Oh this was me at 12

By 13 I was proud that I had lost enough weight that I could see my ribs, I hid food in my school bag and disposed of it at school instead of eating it and then I started making myself sick. Thankfully I was found out (not by my mum) and a bit of quiet reassurance stopped me for a while but I now have an really unhealthy relationship with food, I will however never ever let my children know about this, about my insecurities around weight nor will I use derogatory terms about appearance because I'd be sad if they had the feelings I did about my appearance while growing up, my children are confident and happy and I'd like them to stay that way.

It may sound like I'm over reacting but I'm not alone, a friend of mine was told at 5 she was fat by another child and can remember eating sweets secretly so no one could say anything about it?!?!?!

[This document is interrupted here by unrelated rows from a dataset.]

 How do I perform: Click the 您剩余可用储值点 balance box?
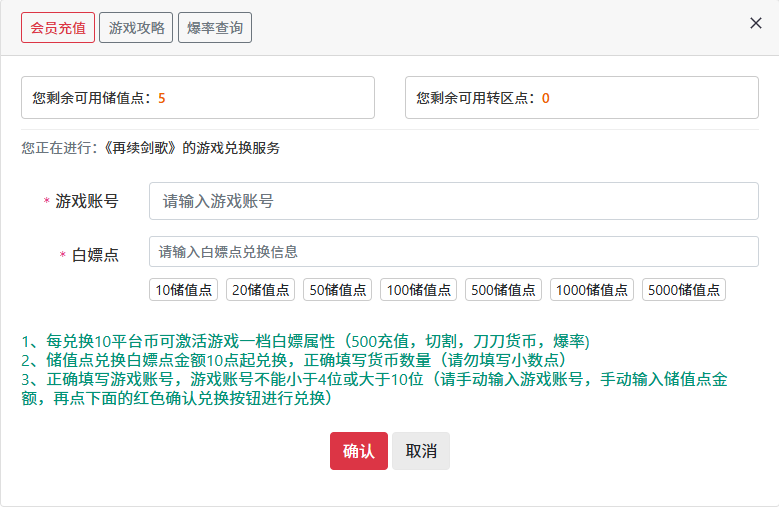pos(198,98)
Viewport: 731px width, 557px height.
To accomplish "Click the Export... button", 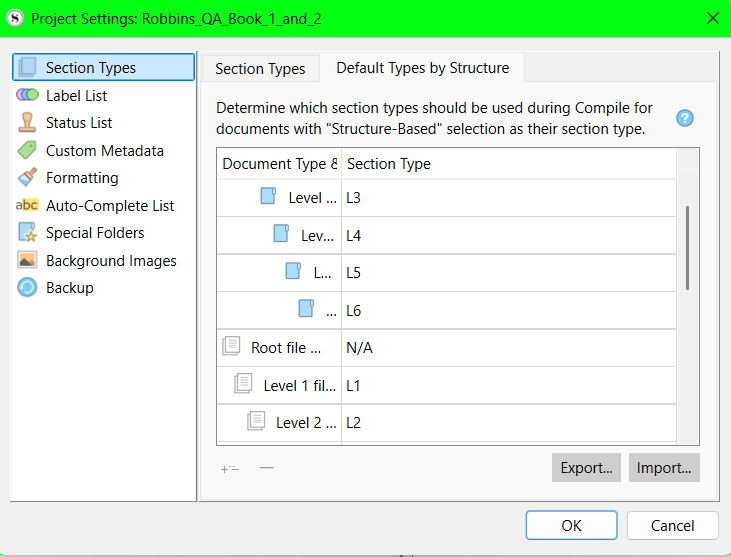I will 586,468.
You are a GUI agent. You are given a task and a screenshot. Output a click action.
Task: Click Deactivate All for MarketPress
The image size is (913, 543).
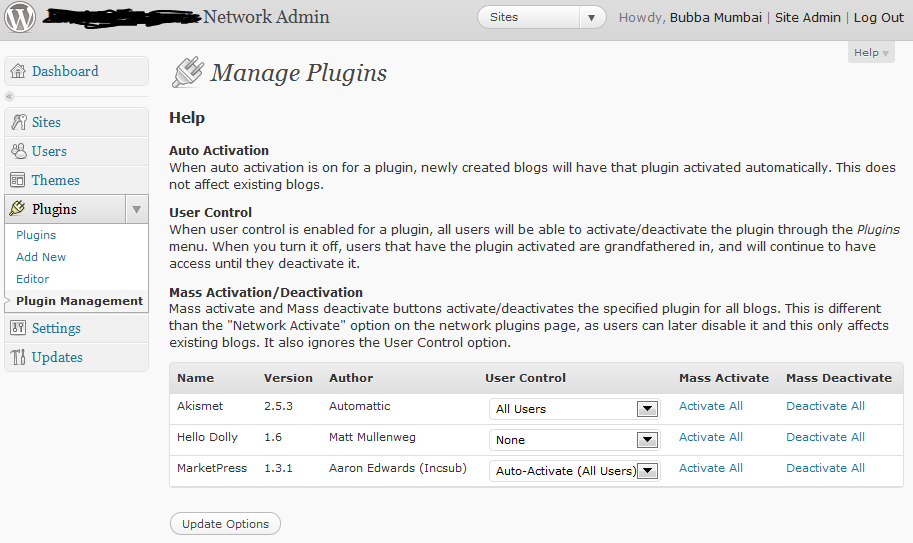pos(825,468)
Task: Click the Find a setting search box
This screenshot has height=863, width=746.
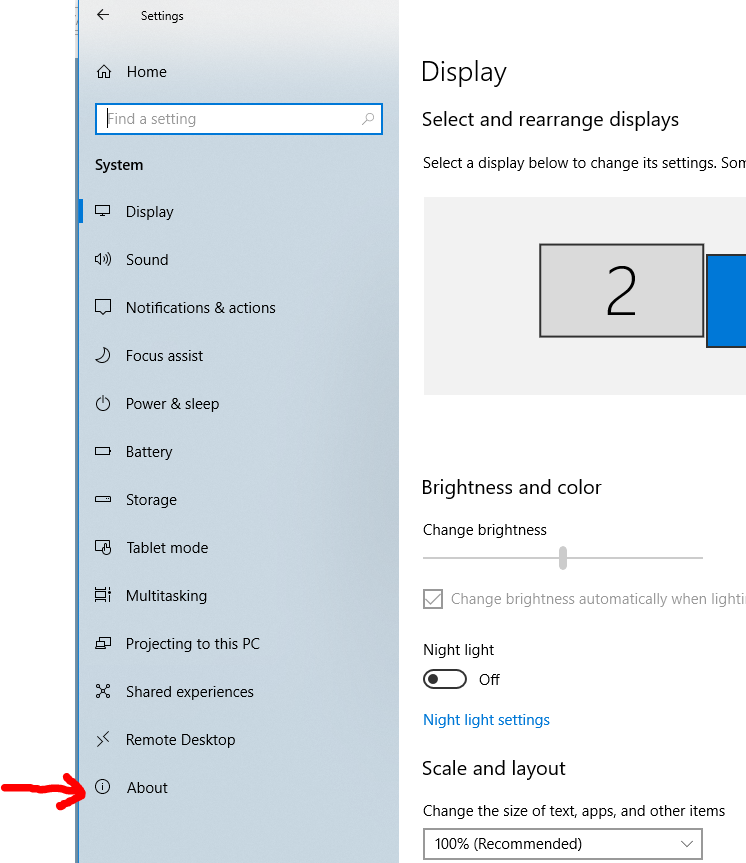Action: 230,119
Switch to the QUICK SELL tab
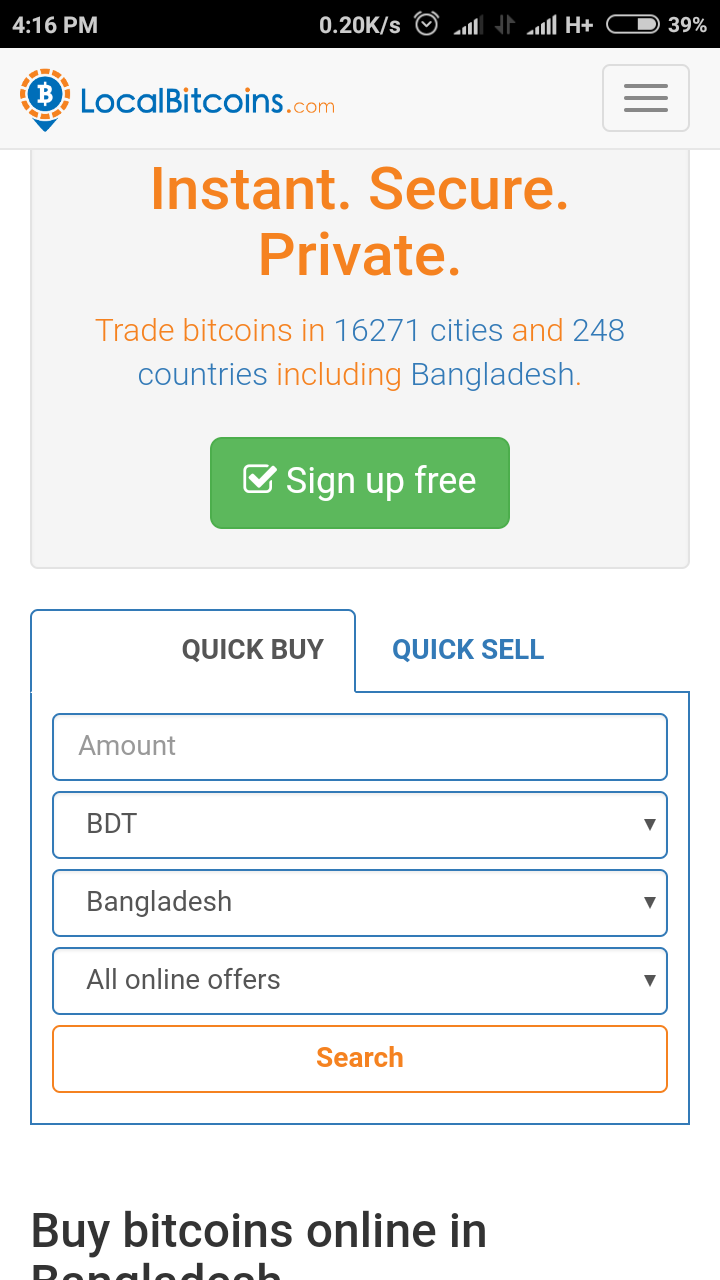 pyautogui.click(x=468, y=650)
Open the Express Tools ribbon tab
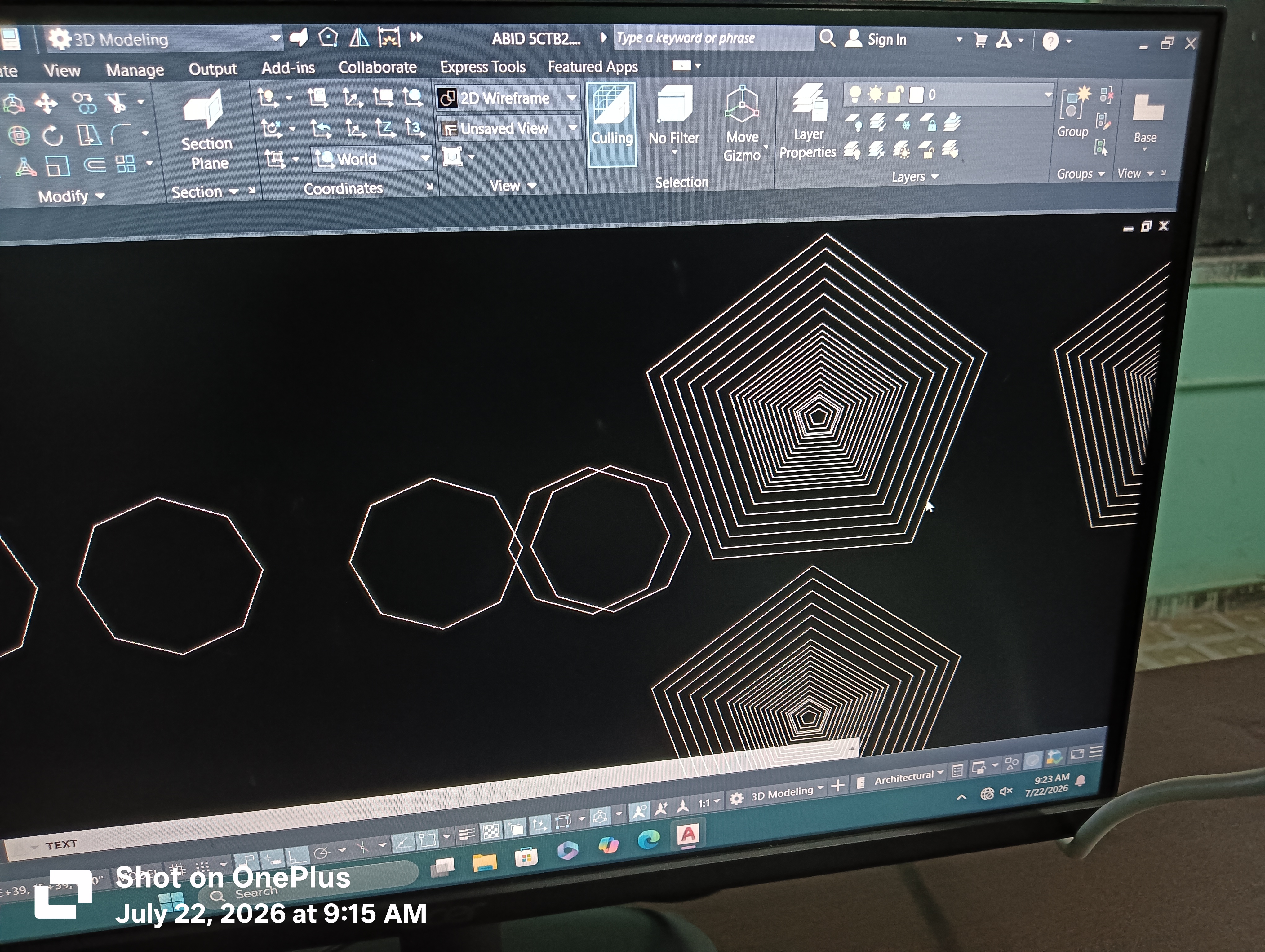 (x=483, y=67)
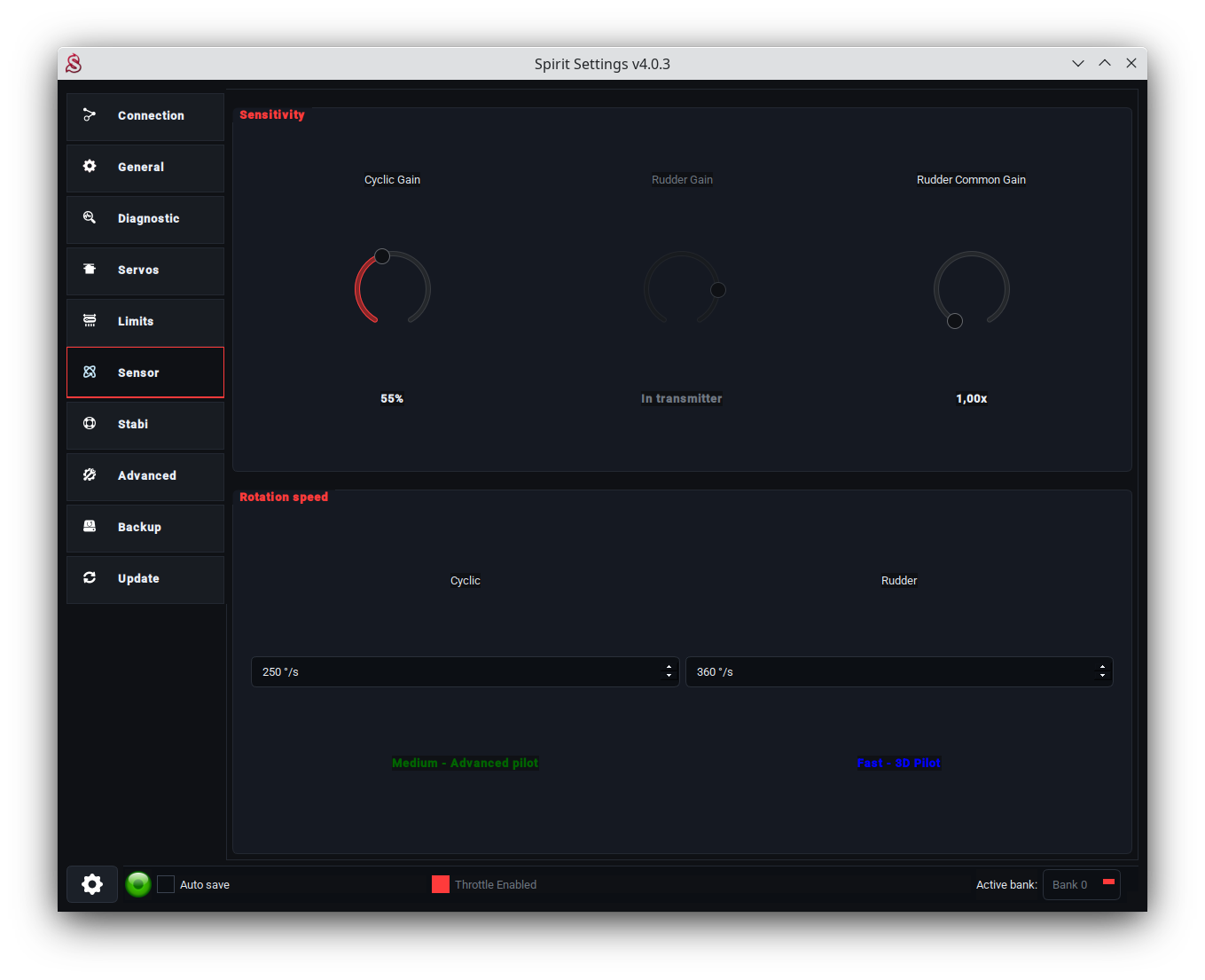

Parents of the world, the things you say and do, the things you let your children watch and read all go into the dialogue they use for themselves and others, we need to take a responsibility for teaching our children (not just our girls) that our words have repercussions, that an insult now stays in the back of children's minds, that our kids worry about the things they are told. Please please be kind to yourself in front of your children, let them see us filling the world with kindness and compliments and teach them that being nice is nice and that being mean lasts longer than the time it takes to say the words.

What do you think? Are you conscious of how you talk about yourselves and others in front of your kids? 


  1. Love this post Karen (although obviously not what Peanut is going through). I try not to use words like skinny ect..... and always, always use the words strong and healthy. EG it's important we go for a walk this weekend to stay strong and healthy rather than 'to stay slim or lose weight'. I hope Peanut is ok xxx

  2. Well said Karen, I had a similar experience too where a throw away comment from an adult in my teens made me want to lose weight when in reality I wasn't even overweight!! The same happened to a relation of mine who became anorexic! You know, even teenagers don't always have the full reasoning capacity to realise that the person making those comments is wrong, so for younger children it's even worse. it's great that you're speaking up about this as it may encourage adults to discuss this with their kids and make them think twice about how their own comments effect kids too! June

  3. OMG I'm totally with you. My only girl is 3 but I've put a lot of effort into making sure my boys don't use the 'F' word - especially about girls / women. Charlie (8) knows that calling somebody fat is the absolute worst thing you could ever do and if he hears it, he calls people on it. Best you can do I guess. I dread going through this with my girl though xxx

  4. Yes totally. I was telling Mark the other day, I remember instances like this as a child. Aged 9 or 10 a girl told me I had fat thighs when I was wearing shorts. Then aged 11 a girl's MOTHER told me my tummy was fat (it categorically was not looking back). I'd like to go back and shake her for the damage she caused to my self confidence. Who does that!? I'm sorry someone has said this to your daughter. Well done for being mindful about it.